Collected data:
□ □ □ □
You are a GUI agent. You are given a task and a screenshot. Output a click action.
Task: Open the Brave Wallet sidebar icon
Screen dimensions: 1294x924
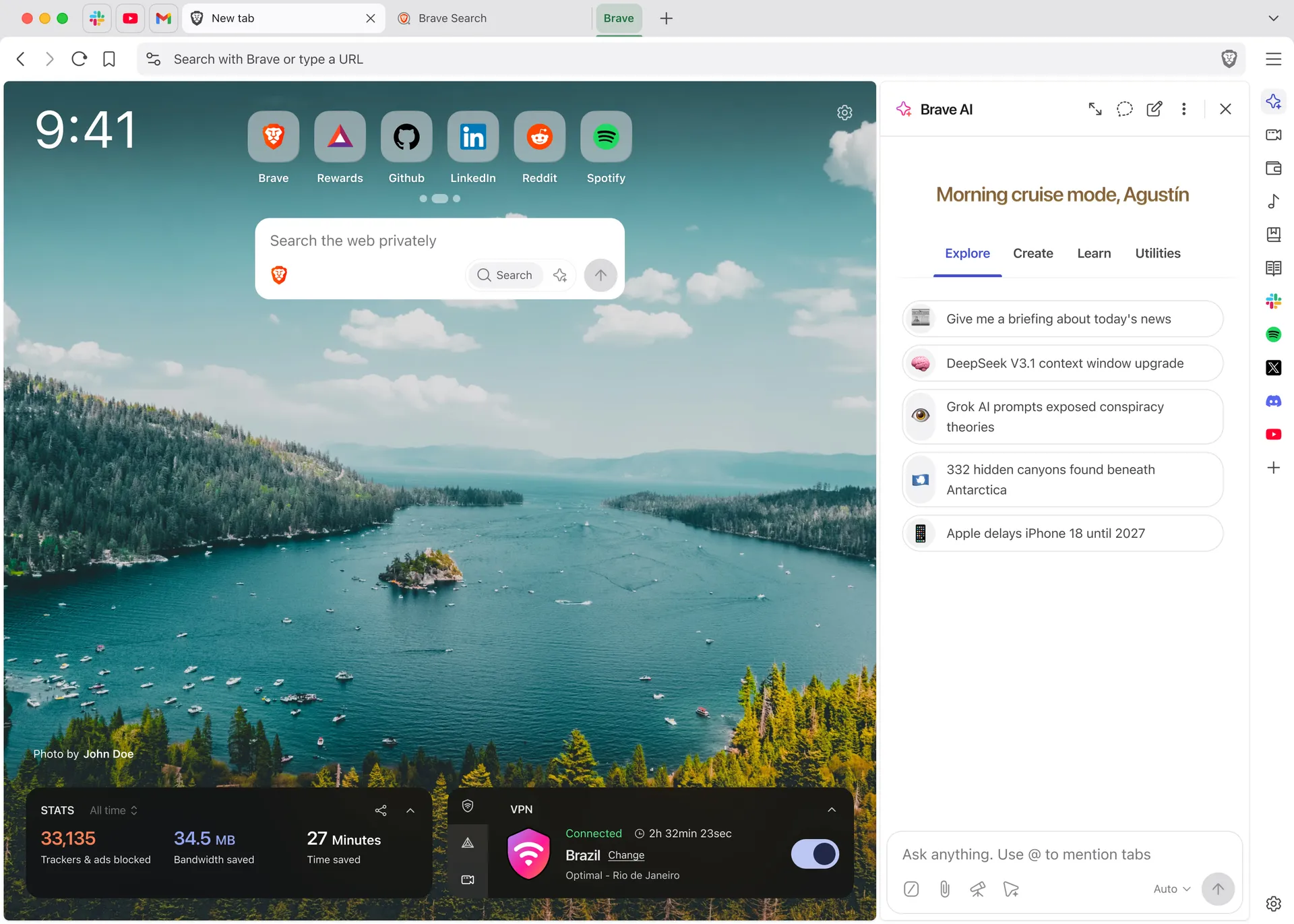[1273, 168]
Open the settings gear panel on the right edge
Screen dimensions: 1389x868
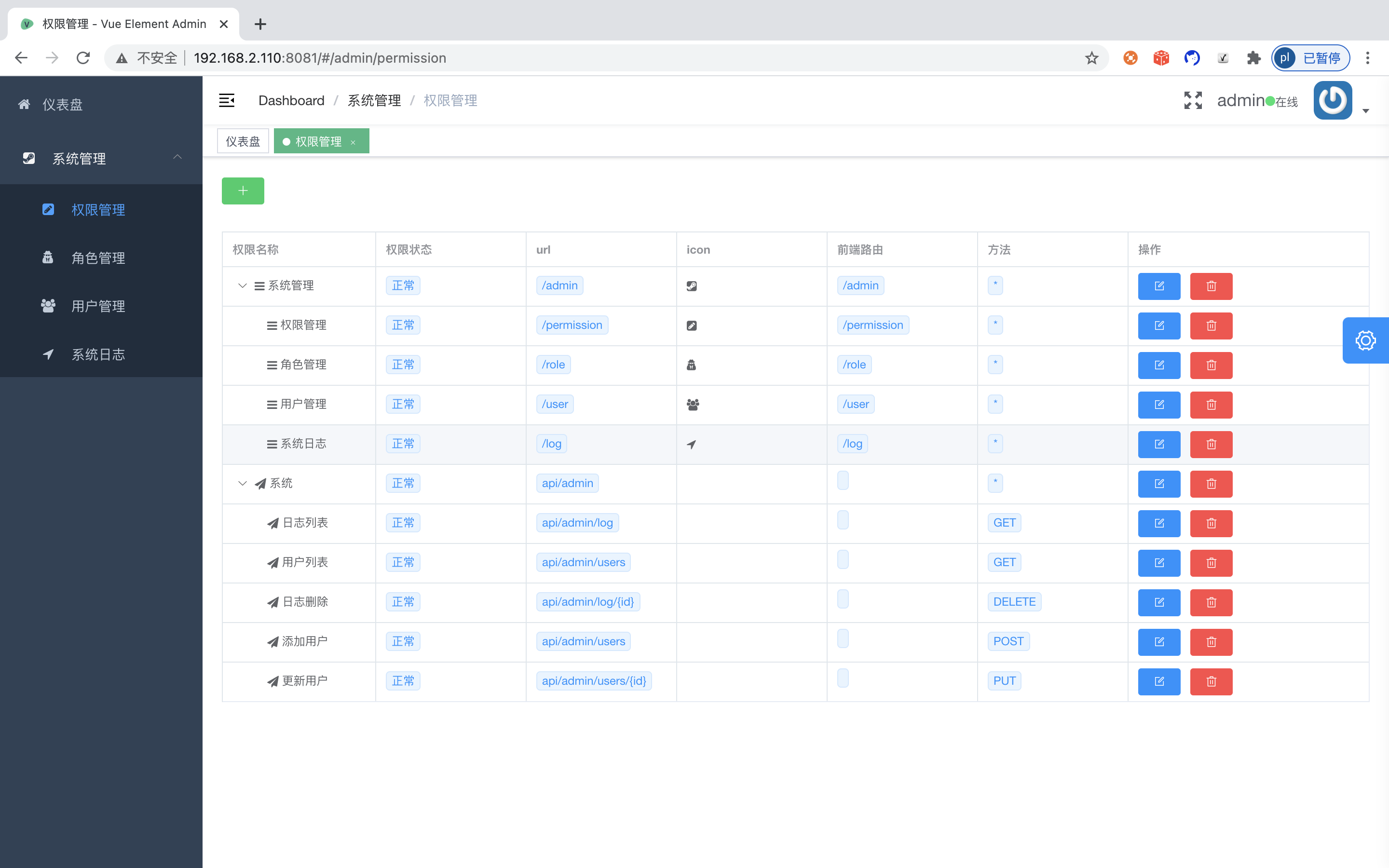coord(1365,340)
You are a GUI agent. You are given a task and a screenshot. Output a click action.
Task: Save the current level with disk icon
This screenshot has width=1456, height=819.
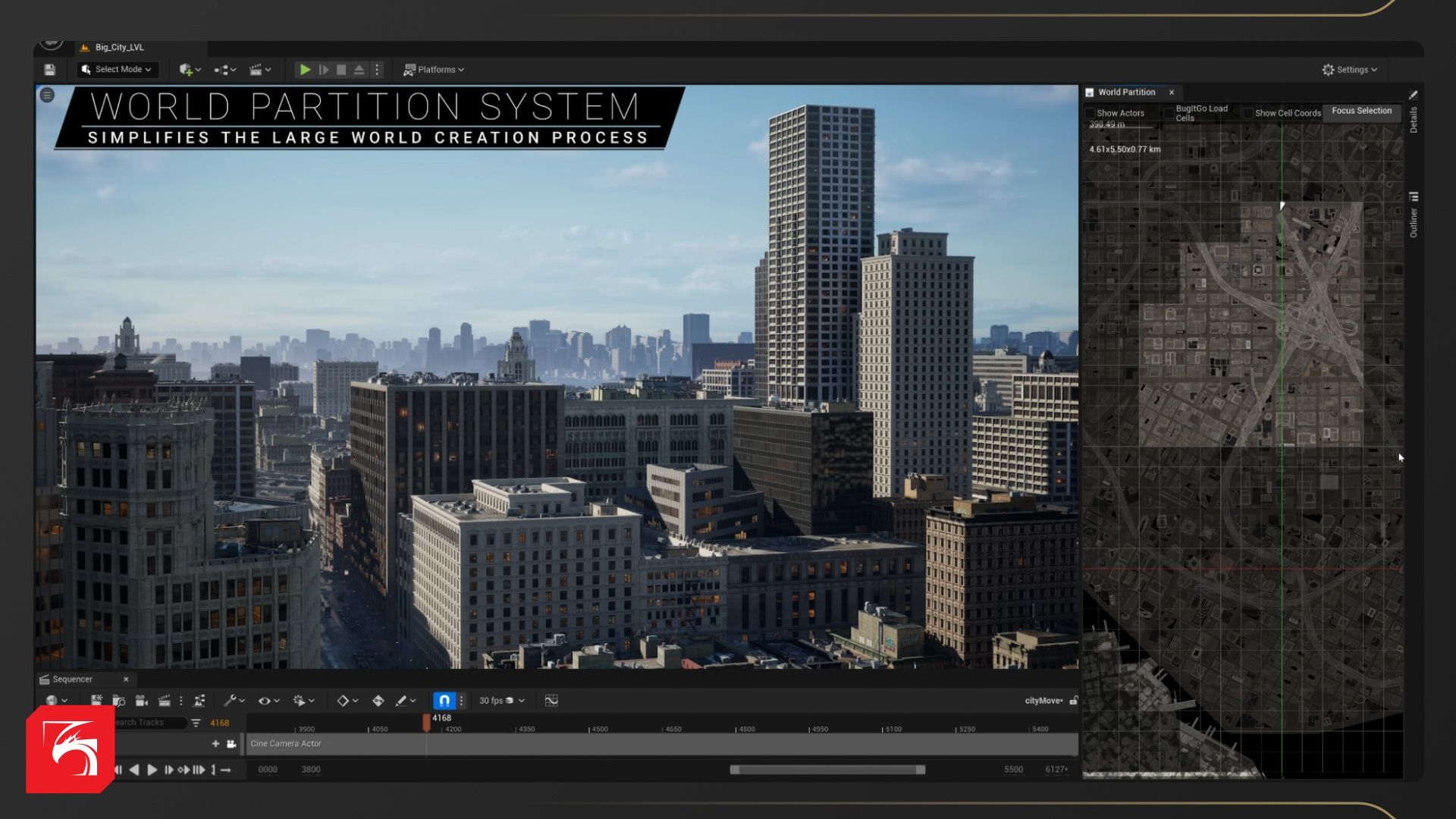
□ □ □ □
WHAT TO WORK ON. Repeat every entry above exactly; images stay out of the copy.

YOUR RESPONSE.
You are a GUI agent. You are given a task and a screenshot. Output a click action.
Task: Open the Brave Wallet sidebar icon
Screen dimensions: 1294x924
[1273, 168]
Open the settings gear panel on the right edge
Screen dimensions: 1389x868
coord(1365,340)
You are a GUI agent. You are given a task and a screenshot. Output a click action.
Task: Save the current level with disk icon
This screenshot has width=1456, height=819.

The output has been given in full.